¿Es posible perder la salvación?
Cuando una persona ha sido regenerada por el Espíritu Santo y realmente se ha convertido a Cristo (por medio del arrepentimiento y la fe), ¿es posible que nuevamente regrese a ser un hijo de ira y de la destrucción eterna? La respuesta de la Escritura es clara y enfática: No, no es posible. “El que cree en el Hijo tiene vida eterna” (Jn 3:36). “El que oye mi palabra y cree al que me envió, tiene vida eterna y no será juzgado, sino que ha pasado de la muerte a la vida” (Jn 5:24). Aquí tenemos la Palabra de Dios garantizando que cuando un hombre ya ha tenido fe en Jesucristo, no puede más estar bajo condenación. Ha pasado de esa condenación para nunca regresar a ella. El Cristiano entonces debe estar “convencido de esto: el que comenzó tan buena obra en ustedes la irá perfeccionando hasta el día de Cristo Jesús” (Fil 1:6). No es en vano lo que Dios ha prometido, “…pondré mi temor en sus corazones, y así no se apartarán de mí” (Jer 32:40).
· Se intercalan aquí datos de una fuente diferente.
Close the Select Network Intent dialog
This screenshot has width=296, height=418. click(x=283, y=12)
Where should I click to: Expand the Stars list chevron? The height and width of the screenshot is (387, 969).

Debemos admitir que la experiencia a veces pareciera contradecir esta enseñanza. ¿Quién no puede traer a la memoria a alguien que se hizo miembro de la Iglesia, dando evidencia de un gran interés en las cosas divinas y sosteniendo una asistencia fervorosa a los medios de gracia durante un tiempo considerable y luego, a pesar de esto, cayó de su comunión con Cristo y cayó en un total desacato, llegando aun al antagonismo? Tal persona realmente parece haber “caído de la gracia”. Decimos parece porque el apóstol Juan nos dice lo que realmente sucede en tales casos. “Aunque salieron de entre nosotros”, dice, “en realidad no eran de los nuestros; si lo hubieran sido, se habrían quedado con nosotros. Su salida sirvió para comprobar que ninguno de ellos era de los nuestros” (1Jn 2:19). Tales casos comprueban, no que los creyentes puedan caer de la gracia, mas solo prueban que podemos ser engañados por falsas apariencias y profesiones. El apóstol Juan sintió la dificultad que representaban tales casos, sin embargo, él insistía que los verdaderos creyentes no pueden caer de la gracia. “Si lo hubieran sido,” dice Juan, “se habrían quedado con nosotros”. Él dijo esto porque conocía, por la Palabra de Dios, aquello que no podría haber conocido por las apariencias, es decir, que los creyentes no pueden caer de la gracia.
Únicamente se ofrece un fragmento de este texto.